#### Source extract

Also well-known is the story of the next family to occupy the house at 112 Ocean Avenue, where the murders took place, all thanks to the 1977 true-crime/horror book called The Amityville Horror. In it, a reporter named Jay Anson detailed the brief stay in the house by George and Kathy Lutz, and their strange, supernatural experiences there. George supposedly began experiencing similar violent urges that DeFeo claimed to have. The family heard eerie noises, and started to find weird ectoplasmic slime on the walls. They found hoof prints in the snow outside their home. Doors flew off their hinges on their own. The family priest was called in to bless the home, but he fled after sensing a weird presence in the home, and developing wounds on his hands (!).
Not as well-known was the revelation that the haunting was, sadly, a hoax. DeFeo’s attorney, William Weber, admitted that the Lutzes used the murders as fodder for a publicity stunt, and that DeFeo agreed to help them. Despite this, haunted house aficionados still seek out 112 Ocean Avenue as a haunting tourism site. After all, murders were still committed there, and the Lutzes did flee after only a few days’ stay. Also, the house looks spooky. I wrote all about this hoax a few years ago for a now-on-hiatus-website called 90ways. Do you believe in spooks?
Even less well known than the details of the hoax, however, are thedetails of the bonkers and astonishingly long-running series of films based on the original book. Many may recall the 1979 feature film The Amityville Horror, and some attentive horror fans may recall the 2005 remake, but did you know that there were actually eleven (11) feature films about the Amityville haunting? Seriously, dude. 11. Between 1979 and 1996, these things were churned out pretty regularly, as feature films, as TV specials, as straight-to-video curiosities, and as 3-D experiments. In 2005, there was that remake. In 2011, there was another sequel employing the fond-footage style that seems to be so popular this year. If the Amityville haunting was a hoax, I’d say it’s still a pretty successful one. The Amityville series of films has been, unlike some of its more high-profile slasher counterparts, been quietly subsisting for decades, largely unnoticed by the horror community at large. The Amityville series is the Walker, Texas Ranger of horror movies. You don’t know anyone who regularly watches it, but somehow it lasts for years and years.

########
#### Source excerpt

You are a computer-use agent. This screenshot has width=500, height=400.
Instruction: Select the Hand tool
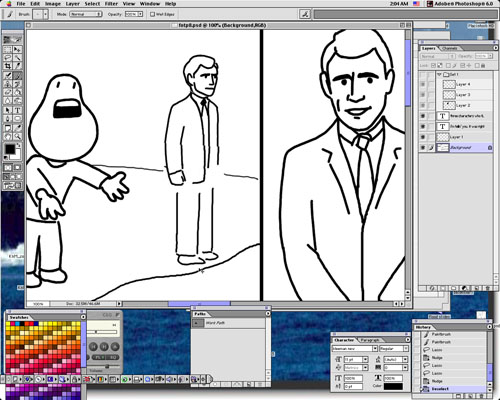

########

*Exercise 1:*
Who was DeFeo's attorney, according to the Amityville article?
*Exercise 2:*
For each statement, say yes or no on whether the Amityville article supports it, and quote the deciding words from the article: (a) The book The Amityville Horror came out in 1977. (b) The family priest blessed the home and left without incident. (c) Eleven feature films were made about the Amityville haunting.
*Exercise 3:*
Resume the Amityville article after its final sentence.
The material has nothing to do with the Amityville article.

*Reply 1:*
William Weber.

*Reply 2:*
(a) Yes: "the 1977 true-crime/horror book called The Amityville Horror"
(b) No: "he fled after sensing a weird presence in the home, and developing wounds on his hands (!)"
(c) Yes: "there were actually eleven (11) feature films about the Amityville haunting"

*Reply 3:*
I, you’re humble suffering film critic, have decided to devote the next two weeks of The Series Project here on CraveOnline to the Amityville movies in all their awesome (?) glory. Since there are so many of the damn things, I have to approach this series in the same way I did for The Series Project: James Bond. That is, kind of as a diary as I go. I have only, as of this writing, seen the first five of the films, and, next week, I will delve into the remaining six (including the 2005 remake). I’d spend more time on these things, but, well… you’ll find they’re pretty uniformly awful, and I don’t want to bog you down for three weeks in the minutiae of a series that is largely without continuity or quality.
To the brave, though, I ask that you take my hand, wrench the door open, and enter the Amityville house with me, as we try to dissect the meaning and the oddball mechanics of this long-running series. Just ignore that voice in your head telling you to “GET OUT!” And if you get the urge to kill me, that’s just the ghosts working their influence. I’m actually doing you a service.
The Amityville Horror (dir. Stuart Rosenberg, 1979)
Yeah, that’s the same Stuart Rosenberg who directed Cool Hand Luke. The guy’s no slouch.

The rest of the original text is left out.